Seeking truth through diverse,openminded expression,explaining america to the world
Saturday, December 19, 2015
Explaing Carbon To Conservatives, or Trying To
CHEMISTRY IS A MARVELOUS SCIENCE. So precise, so exact, like physics and mathematics, so clean and elegant compared to those messy social sciences like history and sociology and political science, with all their uncertainty and speculation. That elegant periodic table of the elements, ninety two beautiful atoms of matter, all lined up in neat rows from upper left to lower right, from light to heavy, from common to rare. So beautifully simple and logically ordered. Given a little study time, you would think that anyone and everyone can understand basic chemistry, and derive from it knowledge of the world around us. And so it is, with the exception of members of the Republican party, and the American conservative community. They don't seem to understand basic chemistry. Either that, or they're pretending to not understand, perhaps believing that it looks cool to be ignorant. You start with hydrogen in the extreme upper left of the chart, nothing but a proton and an electron, lighter than air and oh so common, comprising ninety percent of all matter in the universe. Then, you move to the right, up there on the very top row, into helium, nitrogen, oxygen, argon, light gasses all, but heavier and less common than good ole H. The problem with understanding among conservatives begins with carbon, as you move a tad farther away from hydrogen.
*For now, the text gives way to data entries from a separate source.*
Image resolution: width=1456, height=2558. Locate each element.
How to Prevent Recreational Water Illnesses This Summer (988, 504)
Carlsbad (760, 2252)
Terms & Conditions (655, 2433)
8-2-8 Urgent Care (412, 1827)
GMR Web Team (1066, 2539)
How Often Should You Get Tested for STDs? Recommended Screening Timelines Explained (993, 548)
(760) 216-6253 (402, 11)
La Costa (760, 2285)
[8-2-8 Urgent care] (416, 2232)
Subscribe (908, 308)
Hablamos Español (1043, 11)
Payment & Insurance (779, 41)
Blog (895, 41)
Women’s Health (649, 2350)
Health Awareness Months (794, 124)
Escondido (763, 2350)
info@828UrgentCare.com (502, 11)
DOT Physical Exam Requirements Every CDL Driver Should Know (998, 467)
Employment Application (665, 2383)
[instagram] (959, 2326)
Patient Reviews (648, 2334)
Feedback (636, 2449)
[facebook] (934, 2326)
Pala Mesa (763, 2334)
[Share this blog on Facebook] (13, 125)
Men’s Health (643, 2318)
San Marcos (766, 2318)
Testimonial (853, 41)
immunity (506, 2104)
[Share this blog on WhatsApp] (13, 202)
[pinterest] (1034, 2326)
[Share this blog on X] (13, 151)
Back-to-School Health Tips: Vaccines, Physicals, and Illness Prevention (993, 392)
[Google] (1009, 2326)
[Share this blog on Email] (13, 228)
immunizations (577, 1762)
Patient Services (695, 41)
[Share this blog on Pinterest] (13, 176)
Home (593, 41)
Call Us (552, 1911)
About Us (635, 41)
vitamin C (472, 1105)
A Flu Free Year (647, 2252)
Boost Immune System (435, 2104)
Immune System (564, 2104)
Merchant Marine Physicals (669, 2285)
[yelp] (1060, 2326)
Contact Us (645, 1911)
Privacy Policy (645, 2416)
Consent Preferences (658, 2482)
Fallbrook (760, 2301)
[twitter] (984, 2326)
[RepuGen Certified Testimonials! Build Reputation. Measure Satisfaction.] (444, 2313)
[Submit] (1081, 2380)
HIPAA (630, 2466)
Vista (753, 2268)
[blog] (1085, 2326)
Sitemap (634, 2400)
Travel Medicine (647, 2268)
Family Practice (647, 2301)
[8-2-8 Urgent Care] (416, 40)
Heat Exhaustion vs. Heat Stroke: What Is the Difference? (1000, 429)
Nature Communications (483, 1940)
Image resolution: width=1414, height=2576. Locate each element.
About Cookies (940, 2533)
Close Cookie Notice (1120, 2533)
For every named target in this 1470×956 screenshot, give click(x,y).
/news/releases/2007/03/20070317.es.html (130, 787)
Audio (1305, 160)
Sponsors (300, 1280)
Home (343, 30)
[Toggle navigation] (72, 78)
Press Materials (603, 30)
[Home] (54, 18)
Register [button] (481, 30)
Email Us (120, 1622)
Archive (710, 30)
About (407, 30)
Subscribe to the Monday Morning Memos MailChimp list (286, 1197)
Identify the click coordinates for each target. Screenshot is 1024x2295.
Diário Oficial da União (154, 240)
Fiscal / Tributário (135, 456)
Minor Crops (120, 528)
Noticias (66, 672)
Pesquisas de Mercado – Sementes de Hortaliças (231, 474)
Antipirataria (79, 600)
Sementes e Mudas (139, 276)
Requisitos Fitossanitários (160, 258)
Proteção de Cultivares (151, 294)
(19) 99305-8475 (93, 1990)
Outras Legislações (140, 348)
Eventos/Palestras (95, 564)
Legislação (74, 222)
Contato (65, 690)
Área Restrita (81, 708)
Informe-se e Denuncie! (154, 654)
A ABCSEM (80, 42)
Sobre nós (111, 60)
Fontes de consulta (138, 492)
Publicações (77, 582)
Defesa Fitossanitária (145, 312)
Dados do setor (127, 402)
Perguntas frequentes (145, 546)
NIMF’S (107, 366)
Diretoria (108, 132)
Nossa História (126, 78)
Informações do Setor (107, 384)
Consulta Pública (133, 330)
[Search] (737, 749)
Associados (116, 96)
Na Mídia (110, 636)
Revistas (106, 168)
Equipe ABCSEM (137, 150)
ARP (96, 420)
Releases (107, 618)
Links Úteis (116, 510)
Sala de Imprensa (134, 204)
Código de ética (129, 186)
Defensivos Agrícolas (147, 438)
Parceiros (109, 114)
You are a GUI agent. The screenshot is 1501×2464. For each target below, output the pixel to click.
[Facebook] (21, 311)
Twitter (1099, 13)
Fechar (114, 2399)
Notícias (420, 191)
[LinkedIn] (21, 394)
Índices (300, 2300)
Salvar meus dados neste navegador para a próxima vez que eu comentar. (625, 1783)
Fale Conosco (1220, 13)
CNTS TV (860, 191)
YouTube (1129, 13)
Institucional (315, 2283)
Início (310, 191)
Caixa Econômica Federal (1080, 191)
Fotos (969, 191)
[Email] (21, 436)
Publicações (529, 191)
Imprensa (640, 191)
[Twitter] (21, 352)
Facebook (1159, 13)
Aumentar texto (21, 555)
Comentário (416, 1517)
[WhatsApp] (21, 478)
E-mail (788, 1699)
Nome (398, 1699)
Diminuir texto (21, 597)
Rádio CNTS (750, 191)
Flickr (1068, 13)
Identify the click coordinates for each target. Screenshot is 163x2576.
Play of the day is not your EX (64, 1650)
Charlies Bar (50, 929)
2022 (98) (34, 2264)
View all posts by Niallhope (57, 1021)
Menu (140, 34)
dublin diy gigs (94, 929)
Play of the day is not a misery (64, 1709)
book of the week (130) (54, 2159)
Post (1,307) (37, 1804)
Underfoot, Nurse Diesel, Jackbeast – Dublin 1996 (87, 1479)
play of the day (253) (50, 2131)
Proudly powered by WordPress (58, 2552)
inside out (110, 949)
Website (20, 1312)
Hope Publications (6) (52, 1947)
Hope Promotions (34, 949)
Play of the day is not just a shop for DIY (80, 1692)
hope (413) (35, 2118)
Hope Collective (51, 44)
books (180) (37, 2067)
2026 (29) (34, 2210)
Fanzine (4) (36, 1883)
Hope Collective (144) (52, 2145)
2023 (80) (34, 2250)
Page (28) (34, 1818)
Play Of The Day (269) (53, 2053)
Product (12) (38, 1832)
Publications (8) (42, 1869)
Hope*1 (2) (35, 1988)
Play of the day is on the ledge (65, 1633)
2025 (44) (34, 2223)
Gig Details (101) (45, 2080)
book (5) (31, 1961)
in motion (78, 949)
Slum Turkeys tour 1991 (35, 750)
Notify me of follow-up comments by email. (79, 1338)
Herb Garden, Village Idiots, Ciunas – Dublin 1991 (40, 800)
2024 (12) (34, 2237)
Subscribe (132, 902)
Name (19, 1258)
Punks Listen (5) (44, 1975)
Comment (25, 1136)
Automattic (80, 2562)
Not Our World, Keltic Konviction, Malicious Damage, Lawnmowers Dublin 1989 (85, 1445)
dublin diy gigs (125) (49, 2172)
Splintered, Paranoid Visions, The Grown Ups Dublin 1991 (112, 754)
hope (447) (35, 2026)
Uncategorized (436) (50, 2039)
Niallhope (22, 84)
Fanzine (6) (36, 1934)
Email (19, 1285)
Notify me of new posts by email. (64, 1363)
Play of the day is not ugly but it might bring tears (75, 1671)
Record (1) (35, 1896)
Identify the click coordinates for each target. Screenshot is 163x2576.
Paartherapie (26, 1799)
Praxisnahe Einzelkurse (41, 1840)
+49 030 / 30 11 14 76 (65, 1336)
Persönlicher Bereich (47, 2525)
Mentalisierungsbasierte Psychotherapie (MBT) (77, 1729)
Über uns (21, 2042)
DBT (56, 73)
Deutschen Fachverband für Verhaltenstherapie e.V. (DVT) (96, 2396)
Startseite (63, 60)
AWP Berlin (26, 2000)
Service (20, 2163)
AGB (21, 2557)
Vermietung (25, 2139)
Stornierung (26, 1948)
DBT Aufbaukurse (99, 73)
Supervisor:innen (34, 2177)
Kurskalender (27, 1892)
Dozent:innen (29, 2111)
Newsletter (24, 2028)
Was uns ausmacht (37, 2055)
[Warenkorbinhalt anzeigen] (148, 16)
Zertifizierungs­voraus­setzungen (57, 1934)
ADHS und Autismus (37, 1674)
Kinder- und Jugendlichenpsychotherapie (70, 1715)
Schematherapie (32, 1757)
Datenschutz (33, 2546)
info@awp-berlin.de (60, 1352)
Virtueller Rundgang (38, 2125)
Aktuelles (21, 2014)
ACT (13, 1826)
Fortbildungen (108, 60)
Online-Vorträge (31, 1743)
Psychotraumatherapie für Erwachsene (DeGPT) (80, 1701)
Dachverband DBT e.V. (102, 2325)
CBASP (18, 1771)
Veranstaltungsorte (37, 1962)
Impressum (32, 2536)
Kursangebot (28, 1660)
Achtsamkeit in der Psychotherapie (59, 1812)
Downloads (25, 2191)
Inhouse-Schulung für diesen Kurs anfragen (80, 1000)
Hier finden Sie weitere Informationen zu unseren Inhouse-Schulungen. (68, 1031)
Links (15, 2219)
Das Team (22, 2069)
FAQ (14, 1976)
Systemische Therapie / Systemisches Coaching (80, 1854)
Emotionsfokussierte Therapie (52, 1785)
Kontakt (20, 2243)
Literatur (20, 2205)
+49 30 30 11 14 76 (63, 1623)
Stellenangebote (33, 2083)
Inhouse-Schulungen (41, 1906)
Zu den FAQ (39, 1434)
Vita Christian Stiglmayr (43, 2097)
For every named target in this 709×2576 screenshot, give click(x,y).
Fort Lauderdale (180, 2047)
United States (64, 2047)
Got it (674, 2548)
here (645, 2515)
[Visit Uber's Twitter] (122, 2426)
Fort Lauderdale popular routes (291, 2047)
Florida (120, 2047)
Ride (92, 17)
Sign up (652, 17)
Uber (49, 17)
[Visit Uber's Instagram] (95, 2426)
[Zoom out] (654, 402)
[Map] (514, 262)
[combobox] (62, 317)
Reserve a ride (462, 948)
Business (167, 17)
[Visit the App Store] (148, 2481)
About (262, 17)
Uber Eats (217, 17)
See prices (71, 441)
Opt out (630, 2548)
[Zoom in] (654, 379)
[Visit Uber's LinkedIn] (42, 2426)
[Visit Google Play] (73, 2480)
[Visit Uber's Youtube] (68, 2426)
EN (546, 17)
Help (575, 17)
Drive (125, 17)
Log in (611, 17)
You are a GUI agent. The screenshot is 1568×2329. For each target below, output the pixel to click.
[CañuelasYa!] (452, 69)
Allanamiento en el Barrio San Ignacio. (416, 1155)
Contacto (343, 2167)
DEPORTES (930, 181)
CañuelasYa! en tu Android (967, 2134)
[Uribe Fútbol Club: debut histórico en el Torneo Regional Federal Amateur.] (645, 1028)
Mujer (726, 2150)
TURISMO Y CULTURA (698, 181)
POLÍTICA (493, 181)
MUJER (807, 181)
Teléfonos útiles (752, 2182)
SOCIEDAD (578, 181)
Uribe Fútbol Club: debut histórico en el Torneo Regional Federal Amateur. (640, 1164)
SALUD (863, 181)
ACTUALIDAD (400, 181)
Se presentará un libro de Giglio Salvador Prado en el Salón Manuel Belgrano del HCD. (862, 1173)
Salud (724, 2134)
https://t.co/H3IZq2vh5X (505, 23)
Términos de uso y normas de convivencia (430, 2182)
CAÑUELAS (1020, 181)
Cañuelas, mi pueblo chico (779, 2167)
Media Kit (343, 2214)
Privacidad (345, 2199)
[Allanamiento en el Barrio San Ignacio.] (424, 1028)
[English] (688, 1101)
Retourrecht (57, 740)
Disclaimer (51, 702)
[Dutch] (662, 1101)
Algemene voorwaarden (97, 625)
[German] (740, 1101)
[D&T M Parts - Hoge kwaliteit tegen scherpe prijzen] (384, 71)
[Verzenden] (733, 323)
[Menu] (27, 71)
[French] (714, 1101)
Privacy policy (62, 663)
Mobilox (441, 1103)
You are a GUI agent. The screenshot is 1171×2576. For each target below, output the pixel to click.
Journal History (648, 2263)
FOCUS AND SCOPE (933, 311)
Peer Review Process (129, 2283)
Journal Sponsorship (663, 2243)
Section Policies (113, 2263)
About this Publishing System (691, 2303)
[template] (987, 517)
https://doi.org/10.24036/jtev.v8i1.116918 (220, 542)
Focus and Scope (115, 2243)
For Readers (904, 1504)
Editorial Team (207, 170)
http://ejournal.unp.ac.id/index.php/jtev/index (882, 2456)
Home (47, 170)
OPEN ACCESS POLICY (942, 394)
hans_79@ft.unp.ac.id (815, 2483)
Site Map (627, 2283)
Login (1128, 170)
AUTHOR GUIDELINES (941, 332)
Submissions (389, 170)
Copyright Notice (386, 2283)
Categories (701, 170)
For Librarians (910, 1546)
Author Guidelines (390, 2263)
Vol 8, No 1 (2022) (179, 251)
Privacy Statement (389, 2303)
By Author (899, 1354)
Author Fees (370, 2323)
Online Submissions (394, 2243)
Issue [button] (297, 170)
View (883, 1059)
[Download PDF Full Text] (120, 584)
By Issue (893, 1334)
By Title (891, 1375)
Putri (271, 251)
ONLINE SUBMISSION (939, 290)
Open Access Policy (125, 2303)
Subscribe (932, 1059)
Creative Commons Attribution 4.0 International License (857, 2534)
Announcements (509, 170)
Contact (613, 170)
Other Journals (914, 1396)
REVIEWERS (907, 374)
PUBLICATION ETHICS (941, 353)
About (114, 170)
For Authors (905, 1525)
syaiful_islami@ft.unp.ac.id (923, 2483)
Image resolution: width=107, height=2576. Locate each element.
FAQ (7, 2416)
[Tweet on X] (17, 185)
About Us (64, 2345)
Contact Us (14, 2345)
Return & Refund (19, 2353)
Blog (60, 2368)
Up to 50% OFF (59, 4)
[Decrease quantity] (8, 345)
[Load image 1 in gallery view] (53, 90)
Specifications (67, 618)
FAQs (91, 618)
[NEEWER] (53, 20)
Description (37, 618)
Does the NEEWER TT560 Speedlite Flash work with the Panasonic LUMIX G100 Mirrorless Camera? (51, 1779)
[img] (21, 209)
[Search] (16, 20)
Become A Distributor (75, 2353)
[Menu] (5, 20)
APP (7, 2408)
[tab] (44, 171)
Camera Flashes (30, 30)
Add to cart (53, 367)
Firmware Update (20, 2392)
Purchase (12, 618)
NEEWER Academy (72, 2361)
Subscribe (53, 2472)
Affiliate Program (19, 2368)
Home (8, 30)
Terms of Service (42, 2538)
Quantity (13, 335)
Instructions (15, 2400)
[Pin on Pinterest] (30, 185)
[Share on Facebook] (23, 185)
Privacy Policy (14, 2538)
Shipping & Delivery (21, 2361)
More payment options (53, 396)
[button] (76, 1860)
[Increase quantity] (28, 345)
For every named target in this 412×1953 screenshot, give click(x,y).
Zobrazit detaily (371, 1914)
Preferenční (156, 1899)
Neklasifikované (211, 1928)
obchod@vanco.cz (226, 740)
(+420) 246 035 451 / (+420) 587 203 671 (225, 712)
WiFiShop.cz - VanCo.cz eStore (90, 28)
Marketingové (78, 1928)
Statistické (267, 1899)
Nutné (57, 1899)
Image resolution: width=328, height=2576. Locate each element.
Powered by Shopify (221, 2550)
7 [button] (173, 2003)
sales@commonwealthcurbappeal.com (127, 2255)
Two electrons in the first shell, isn't it, then six in the second one, which in any element can admit eight, and there you have it: an element, Carbon, to which oxygen, either one or two atoms at a time, can and does cling. Carbon monoxide, and carbon dioxide, abundant and easily manufactured by man and nature. Nitrogen and oxygen, which together make up ninety eight percent of "our" atmosphere, simply cannot absorb and hold as much heat as carbon. Pump a few billion tons of carbon into the air, leave it there twenty four seven, decade after decade, and you have enhanced atmospheric heat absorption, twenty four seven. Most, or at least some conseravtives can comprehend hydrogen, and maybe a little helium, but by the time they arrive at carbon, they become utterly lost. Maybe that explains why most high school chemistry teachers are liberals, and all of them understand and own up to the fact of climate change. If only they could explain it a bit better to our conservative American colleagues.